(TASK MATERIAL begins)

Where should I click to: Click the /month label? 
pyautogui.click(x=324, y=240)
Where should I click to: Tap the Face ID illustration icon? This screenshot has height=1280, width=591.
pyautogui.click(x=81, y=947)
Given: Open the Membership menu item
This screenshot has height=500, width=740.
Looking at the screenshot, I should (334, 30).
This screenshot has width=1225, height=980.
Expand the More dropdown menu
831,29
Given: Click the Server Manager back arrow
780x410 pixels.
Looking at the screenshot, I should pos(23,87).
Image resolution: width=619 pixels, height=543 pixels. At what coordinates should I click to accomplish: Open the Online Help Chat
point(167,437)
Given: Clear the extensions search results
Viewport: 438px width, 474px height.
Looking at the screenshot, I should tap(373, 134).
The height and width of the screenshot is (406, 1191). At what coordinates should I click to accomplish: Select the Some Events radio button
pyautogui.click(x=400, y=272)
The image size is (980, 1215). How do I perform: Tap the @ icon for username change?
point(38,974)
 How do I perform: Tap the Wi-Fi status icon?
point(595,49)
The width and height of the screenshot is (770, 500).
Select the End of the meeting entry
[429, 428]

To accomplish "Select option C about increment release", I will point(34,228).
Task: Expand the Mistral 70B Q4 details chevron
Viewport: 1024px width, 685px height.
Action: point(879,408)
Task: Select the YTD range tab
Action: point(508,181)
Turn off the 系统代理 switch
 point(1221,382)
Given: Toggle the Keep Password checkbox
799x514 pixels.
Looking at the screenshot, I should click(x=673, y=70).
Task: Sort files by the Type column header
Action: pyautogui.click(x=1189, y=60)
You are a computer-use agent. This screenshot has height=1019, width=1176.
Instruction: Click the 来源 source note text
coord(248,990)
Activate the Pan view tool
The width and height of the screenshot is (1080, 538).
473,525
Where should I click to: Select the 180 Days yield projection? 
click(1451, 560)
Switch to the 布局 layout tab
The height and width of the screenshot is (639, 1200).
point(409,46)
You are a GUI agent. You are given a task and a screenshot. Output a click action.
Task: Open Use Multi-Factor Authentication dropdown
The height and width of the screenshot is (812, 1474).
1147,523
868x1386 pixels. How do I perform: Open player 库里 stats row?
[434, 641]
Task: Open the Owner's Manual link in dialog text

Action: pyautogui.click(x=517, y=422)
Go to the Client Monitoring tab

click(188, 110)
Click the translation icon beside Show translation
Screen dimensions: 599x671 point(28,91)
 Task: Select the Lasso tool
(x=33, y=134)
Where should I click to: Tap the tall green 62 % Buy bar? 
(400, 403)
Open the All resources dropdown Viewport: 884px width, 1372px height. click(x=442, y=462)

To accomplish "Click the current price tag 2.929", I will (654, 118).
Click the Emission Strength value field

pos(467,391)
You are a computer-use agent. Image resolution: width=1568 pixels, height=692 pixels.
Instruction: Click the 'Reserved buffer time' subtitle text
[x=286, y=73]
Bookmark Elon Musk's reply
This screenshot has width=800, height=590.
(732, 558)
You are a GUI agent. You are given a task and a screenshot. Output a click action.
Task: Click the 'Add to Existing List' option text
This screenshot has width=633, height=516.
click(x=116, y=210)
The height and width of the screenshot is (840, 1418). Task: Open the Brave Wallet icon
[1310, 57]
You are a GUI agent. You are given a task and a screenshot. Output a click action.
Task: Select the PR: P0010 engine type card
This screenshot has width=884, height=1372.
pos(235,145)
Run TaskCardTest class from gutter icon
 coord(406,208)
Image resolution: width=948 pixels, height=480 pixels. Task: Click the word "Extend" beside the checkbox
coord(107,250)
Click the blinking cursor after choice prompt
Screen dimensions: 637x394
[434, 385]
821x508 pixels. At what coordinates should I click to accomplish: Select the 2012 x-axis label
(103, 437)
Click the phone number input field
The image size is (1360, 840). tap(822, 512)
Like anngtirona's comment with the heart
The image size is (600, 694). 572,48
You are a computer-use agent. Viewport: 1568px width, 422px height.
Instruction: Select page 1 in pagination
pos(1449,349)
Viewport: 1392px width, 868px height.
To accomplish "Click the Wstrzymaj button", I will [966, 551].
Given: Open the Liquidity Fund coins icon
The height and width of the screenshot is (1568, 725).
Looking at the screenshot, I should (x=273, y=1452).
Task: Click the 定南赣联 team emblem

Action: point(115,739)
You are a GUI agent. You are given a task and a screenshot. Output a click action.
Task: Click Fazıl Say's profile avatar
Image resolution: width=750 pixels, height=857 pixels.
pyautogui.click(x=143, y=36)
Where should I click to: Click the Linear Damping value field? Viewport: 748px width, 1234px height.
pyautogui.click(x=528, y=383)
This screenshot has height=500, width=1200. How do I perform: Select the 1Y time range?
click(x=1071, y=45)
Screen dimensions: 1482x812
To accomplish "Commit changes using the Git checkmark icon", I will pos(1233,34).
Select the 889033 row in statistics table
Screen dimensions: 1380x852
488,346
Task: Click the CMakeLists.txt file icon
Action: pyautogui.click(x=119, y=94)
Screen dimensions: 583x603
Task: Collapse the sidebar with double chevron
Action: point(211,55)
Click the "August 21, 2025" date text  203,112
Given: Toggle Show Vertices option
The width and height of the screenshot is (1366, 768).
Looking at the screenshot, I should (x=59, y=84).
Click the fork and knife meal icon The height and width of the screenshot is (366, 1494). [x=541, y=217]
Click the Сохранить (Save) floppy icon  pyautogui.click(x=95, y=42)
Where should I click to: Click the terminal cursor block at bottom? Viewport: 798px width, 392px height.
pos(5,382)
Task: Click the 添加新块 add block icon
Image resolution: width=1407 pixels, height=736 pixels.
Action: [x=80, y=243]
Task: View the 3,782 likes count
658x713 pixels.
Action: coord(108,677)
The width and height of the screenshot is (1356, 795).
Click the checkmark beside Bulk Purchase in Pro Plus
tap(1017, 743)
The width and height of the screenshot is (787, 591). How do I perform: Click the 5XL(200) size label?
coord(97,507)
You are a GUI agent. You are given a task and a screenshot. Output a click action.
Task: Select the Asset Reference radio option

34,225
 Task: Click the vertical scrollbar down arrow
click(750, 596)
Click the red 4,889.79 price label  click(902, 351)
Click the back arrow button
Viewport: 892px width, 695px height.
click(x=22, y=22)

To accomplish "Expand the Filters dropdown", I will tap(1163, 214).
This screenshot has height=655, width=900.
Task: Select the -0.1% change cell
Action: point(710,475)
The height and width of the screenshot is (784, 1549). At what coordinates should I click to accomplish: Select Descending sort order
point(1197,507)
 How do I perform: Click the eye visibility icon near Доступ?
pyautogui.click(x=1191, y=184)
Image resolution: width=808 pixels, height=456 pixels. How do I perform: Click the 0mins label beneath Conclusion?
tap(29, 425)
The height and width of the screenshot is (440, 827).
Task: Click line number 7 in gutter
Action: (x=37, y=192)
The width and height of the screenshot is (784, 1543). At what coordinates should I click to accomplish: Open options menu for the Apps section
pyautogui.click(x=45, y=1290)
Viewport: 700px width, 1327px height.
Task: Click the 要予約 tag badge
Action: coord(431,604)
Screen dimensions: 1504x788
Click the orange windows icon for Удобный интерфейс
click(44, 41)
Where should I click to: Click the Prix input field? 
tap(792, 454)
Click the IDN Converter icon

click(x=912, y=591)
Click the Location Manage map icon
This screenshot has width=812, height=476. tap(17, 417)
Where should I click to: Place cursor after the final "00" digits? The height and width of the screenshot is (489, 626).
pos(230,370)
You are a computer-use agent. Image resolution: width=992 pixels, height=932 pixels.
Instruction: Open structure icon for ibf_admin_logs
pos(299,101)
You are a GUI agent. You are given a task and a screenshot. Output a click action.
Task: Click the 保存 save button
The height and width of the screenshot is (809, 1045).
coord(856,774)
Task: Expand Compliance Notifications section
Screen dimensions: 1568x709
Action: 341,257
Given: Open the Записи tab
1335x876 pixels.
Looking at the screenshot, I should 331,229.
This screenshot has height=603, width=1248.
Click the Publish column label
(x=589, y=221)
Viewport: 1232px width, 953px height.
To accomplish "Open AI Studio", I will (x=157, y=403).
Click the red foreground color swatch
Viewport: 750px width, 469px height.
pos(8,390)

(TASK MATERIAL ends)

AIM OF THE EXERCISE: Please return the span of lines above that opens with the one containing "This screenshot has height=603, width=1248." and closes with the final line, both included, exactly as written and nothing more.

TASK SOLUTION:
This screenshot has height=603, width=1248.
Click the Publish column label
(x=589, y=221)
Viewport: 1232px width, 953px height.
To accomplish "Open AI Studio", I will (x=157, y=403).
Click the red foreground color swatch
Viewport: 750px width, 469px height.
pos(8,390)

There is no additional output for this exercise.